There is a similar issue with promoting from a shared lock to an exclusive lock. On EXT3 a process can use flock to get a shared lock on a file. A second process can block on an attempt to get an exclusive lock on the same file. The first process can promote the shared lock to exclusive, the second process stays blocked. When the first process frees the exclusive lock, then the second process will unblock and get the exclusive lock. On GFS, when the first process tries to promote the shared lock to and exclusive, it will block and the second process will get the lock. test procedure: start up two xterms compile the programs: cc -o flock_SH_EX flock_SH_EX.c cc -o flockwritelock flockwritelock.c In the first xterm run "flock_SH_EX foo" to craete the file named foo and get a shared lock on the file In the second xterm run "flockwritelock foo", the process will block.
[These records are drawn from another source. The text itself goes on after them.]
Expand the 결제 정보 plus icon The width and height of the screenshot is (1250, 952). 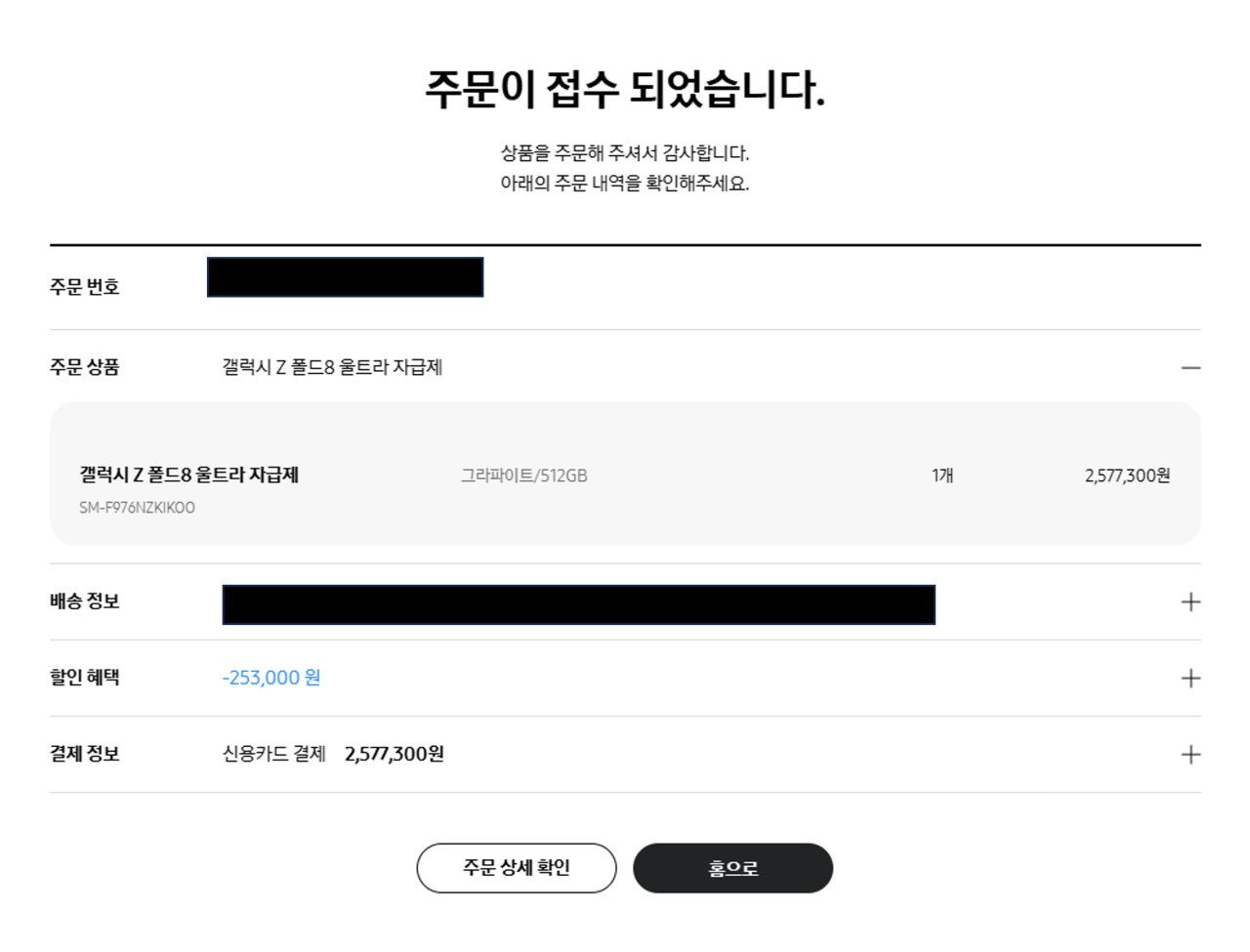click(x=1190, y=755)
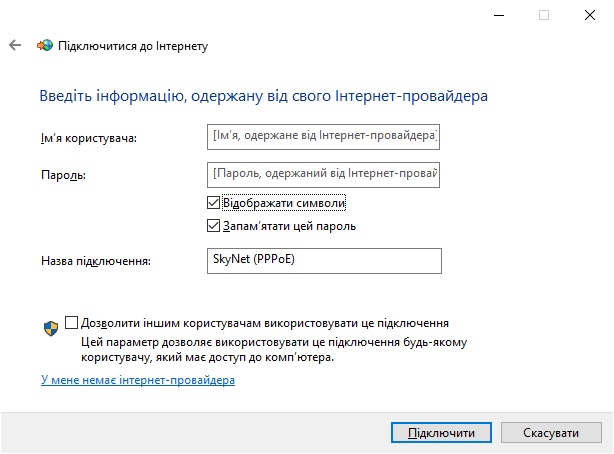Click the Скасувати button
Screen dimensions: 614x454
(x=551, y=432)

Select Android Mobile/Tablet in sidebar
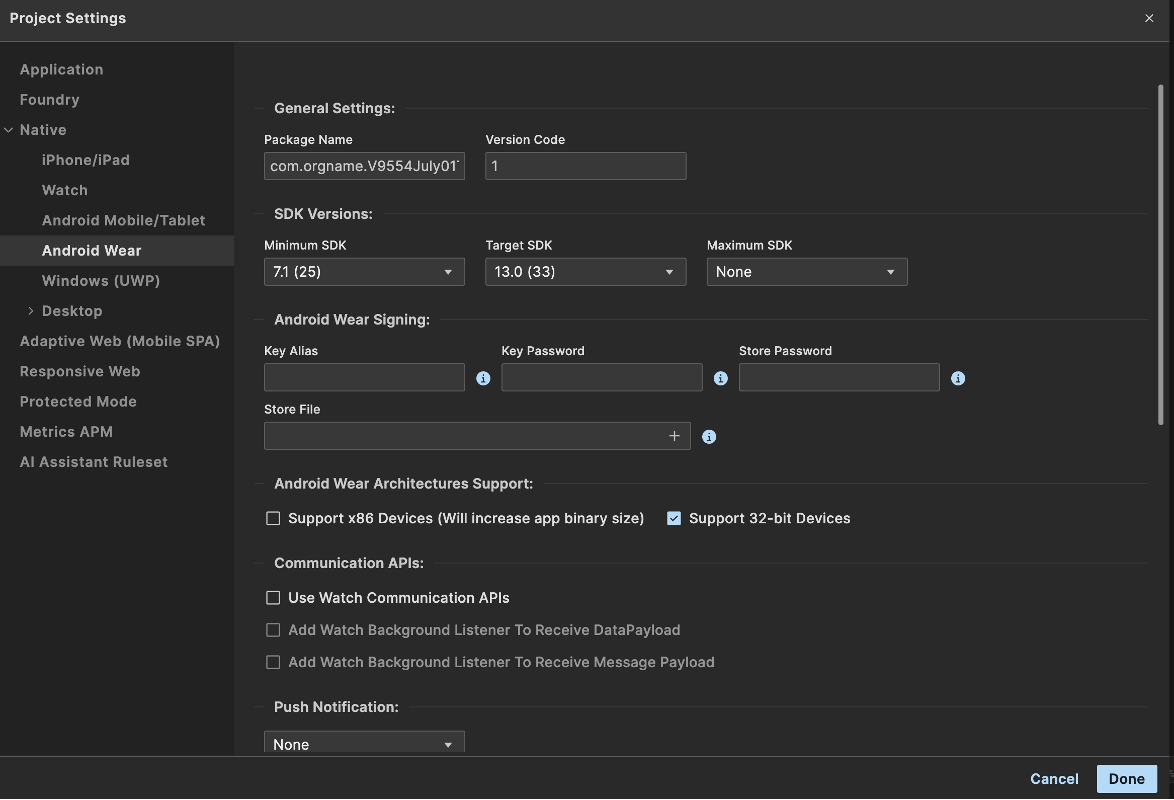click(x=123, y=220)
In the first xterm hit return, the process will attempt to promote the lock from shared to exclusive. On an EXT3 the process will get the exclusive lock, on GFS the process will block and the second process in the other xterm will get the exclusive lock. I would prefer that GFS have the EXT3 behavior where the process that holds the shared lock get priority over the process that is blocked waiting for the exclusive lock.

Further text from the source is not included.